Forget gate is there to let the network learn when to reset itself; my understanding, concerning the handwritten example, the network can learn when a character is completed and a new one is starting, for instance when the text is written in italics. The peephole connextions were introduced to improve learning precise timings.

With a so complex schema it is clear that you can make many small changes to it, and question if that is an improvement or not. That is precisely the scope of the article: they compared the original model with 7 variants.

Since each variant had different schemas and different hyper-parameters, they had firt of all to identify the good seetting for each model and for each set of training data: an huge work but needed to ensure that you compare the best possible results that you can achieve with each model.

The variants compared are: no input gate (always =1), forget gate always 1, output gate always 1, no input activation formula (z(x) = x), no output activation formula (h(c_t) = c_t), coupling input and forget gate together f_t = 1 – i_t, removing peepholes, and full gate recurrence (many more coefficients to feed back in input values of i, f and o at t-1)

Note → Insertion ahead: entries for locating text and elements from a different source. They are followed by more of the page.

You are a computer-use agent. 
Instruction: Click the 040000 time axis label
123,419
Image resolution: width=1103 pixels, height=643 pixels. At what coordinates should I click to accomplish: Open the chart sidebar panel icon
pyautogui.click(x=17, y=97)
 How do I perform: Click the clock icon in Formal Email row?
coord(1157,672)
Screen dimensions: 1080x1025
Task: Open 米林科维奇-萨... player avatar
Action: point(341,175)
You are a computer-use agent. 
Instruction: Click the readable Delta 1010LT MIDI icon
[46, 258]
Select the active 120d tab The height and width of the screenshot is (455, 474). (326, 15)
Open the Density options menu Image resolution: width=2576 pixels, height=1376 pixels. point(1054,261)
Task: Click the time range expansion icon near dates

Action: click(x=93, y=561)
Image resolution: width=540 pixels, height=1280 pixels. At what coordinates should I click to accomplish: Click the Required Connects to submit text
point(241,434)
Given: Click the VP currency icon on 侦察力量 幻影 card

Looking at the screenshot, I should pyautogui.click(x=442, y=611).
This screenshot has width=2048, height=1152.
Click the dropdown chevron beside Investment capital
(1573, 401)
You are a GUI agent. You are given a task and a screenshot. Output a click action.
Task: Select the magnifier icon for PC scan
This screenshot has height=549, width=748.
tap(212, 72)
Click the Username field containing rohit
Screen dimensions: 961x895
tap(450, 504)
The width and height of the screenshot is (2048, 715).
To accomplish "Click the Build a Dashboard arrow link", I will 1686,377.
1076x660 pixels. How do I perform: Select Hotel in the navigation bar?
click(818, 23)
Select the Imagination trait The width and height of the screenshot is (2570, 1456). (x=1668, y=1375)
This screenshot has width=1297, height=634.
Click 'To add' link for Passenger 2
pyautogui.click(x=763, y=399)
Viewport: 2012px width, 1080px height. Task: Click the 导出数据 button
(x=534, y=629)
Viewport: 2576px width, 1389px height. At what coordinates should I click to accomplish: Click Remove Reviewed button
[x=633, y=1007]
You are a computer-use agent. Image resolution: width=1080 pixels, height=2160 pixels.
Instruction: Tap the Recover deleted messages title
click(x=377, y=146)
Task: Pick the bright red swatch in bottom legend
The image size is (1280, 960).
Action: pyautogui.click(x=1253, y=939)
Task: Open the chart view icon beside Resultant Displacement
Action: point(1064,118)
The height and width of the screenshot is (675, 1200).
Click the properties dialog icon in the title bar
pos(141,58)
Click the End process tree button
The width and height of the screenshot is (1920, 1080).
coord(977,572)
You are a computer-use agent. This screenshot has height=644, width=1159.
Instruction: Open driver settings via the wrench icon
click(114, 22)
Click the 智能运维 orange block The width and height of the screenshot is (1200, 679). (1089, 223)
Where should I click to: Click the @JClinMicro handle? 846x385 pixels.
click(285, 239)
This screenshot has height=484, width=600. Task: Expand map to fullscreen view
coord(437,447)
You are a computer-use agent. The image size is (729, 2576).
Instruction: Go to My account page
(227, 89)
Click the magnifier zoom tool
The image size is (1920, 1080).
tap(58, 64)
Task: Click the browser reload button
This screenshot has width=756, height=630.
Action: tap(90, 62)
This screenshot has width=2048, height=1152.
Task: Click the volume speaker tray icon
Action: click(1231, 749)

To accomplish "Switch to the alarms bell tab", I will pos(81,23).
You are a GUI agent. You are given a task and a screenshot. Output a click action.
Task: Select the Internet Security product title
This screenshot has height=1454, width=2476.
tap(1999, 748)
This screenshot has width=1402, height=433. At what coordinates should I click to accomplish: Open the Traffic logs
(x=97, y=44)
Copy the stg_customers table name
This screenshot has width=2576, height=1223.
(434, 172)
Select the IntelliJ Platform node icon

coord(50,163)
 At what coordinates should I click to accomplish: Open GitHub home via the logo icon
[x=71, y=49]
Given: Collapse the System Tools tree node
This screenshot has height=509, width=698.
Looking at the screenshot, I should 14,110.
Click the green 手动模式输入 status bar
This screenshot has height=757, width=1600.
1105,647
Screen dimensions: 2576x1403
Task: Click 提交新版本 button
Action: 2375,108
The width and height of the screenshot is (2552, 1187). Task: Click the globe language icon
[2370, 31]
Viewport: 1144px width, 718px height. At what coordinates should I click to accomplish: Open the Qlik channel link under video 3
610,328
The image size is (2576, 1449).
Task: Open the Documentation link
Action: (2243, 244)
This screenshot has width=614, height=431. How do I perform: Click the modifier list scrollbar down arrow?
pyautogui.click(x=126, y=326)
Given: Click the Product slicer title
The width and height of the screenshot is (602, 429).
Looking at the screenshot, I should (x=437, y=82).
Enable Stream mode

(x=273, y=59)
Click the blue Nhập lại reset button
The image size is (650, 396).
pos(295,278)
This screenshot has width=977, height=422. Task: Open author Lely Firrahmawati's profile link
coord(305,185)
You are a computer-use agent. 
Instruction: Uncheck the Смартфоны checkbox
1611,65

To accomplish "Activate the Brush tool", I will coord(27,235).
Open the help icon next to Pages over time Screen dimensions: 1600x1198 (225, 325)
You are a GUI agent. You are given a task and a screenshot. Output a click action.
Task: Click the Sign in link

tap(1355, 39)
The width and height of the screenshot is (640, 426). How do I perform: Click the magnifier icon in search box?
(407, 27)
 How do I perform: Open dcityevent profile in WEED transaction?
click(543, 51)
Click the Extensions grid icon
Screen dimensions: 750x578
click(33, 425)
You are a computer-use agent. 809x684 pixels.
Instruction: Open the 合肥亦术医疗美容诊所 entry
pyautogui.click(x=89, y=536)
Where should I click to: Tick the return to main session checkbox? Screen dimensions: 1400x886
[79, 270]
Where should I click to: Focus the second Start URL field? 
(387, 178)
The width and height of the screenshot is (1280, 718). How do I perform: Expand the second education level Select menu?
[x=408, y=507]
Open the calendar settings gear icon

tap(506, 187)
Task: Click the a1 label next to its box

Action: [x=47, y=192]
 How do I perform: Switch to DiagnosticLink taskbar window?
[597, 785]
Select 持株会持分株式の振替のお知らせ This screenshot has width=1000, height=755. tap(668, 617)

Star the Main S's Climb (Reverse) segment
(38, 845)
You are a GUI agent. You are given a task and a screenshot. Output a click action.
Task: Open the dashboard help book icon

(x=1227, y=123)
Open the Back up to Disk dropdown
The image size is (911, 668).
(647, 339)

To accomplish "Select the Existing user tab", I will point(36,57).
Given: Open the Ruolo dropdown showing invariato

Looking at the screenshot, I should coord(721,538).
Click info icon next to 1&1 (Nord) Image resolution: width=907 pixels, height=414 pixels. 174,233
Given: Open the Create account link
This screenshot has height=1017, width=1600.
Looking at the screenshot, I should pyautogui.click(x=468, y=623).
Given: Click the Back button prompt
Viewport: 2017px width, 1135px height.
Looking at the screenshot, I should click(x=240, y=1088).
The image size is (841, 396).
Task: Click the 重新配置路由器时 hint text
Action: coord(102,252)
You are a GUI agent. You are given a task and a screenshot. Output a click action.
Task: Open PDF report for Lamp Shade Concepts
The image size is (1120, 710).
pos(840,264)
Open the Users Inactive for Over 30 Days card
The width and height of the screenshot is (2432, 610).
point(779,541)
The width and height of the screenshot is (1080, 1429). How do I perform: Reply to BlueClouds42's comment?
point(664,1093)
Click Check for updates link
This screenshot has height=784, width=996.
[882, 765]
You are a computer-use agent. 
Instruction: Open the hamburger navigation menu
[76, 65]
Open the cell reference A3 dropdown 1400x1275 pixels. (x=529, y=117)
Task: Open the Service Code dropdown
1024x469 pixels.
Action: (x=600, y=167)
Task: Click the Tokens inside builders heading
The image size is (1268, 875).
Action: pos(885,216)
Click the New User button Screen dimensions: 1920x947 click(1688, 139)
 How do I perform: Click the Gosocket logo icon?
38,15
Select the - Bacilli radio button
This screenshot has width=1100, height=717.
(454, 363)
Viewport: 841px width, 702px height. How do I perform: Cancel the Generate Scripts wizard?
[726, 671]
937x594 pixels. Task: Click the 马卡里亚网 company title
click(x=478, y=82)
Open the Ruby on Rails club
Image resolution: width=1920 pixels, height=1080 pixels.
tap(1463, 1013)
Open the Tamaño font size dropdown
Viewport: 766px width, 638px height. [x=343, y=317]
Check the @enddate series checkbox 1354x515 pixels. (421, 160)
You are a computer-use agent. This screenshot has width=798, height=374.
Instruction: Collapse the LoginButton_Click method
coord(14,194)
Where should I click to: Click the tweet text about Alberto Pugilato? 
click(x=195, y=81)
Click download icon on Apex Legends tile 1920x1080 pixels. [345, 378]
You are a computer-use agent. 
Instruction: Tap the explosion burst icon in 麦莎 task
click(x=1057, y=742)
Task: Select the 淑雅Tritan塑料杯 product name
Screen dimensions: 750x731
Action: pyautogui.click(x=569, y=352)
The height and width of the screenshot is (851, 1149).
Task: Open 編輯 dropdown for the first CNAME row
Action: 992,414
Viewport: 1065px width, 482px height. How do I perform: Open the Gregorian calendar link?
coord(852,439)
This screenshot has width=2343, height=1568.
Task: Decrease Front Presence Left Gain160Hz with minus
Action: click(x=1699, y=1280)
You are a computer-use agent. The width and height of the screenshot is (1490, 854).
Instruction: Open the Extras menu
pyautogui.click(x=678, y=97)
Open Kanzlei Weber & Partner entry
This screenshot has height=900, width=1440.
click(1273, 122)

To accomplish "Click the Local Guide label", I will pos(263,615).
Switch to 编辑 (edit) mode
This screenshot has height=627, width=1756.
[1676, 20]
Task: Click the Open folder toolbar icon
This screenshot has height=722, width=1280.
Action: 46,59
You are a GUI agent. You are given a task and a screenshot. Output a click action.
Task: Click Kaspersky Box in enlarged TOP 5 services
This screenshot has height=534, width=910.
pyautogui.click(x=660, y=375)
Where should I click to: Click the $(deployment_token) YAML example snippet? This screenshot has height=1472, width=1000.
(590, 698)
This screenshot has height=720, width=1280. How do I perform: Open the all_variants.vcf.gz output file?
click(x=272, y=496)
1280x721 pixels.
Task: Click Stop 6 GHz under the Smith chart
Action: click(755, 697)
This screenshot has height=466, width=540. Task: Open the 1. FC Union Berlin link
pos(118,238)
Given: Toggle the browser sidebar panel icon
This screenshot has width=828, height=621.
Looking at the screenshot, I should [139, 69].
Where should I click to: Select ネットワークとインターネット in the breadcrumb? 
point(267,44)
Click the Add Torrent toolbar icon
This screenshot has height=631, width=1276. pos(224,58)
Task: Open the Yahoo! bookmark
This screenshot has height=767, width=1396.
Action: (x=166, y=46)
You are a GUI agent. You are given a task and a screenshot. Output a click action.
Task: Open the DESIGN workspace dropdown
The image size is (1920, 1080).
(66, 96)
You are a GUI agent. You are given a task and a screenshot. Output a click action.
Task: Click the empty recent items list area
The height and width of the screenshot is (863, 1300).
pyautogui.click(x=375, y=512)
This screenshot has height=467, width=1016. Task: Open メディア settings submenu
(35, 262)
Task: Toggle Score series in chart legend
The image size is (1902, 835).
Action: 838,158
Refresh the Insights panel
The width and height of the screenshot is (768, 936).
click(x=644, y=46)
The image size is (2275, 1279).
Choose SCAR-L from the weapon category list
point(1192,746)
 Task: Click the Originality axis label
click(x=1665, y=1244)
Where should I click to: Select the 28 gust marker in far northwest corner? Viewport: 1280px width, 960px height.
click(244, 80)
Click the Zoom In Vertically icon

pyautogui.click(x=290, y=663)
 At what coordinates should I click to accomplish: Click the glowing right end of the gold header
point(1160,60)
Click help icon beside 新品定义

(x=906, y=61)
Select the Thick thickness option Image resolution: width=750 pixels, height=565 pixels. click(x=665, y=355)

Often these changes are not so important, after the training the different networks reach more or less the same performances. This is not true if you remove the output activation function or the forget gate. So from the results those 2 components are very important. Coupling input and forget gates together does not hurt perfomances but reduces the parameters to learn, so seems a good idea to try it. The same for removing the peepholes. Notice also that the very complex full gate recurrence does not bring advantages.

Another interesting part of the article is about how they have tuned the hyper-parameters such as learning rate, momentum, adding gaussian input noise… They refer to the fANOVA framework, and it has let them taking some conlusion on how to tune these parameters.

The learning rate is the most important parameter, start with an high value and decrease it until performance stops increasing. Smaller values will not do better. Adding gaussian noise to the inputs was not useful and they have found that it is not requirend to invest much time in tuning the momentum, as it does not improve significatively the performance.

They also worked on understanding the influence of one hyperparameter on the other, and luckily they seems quite intependent so they can be tuned individually.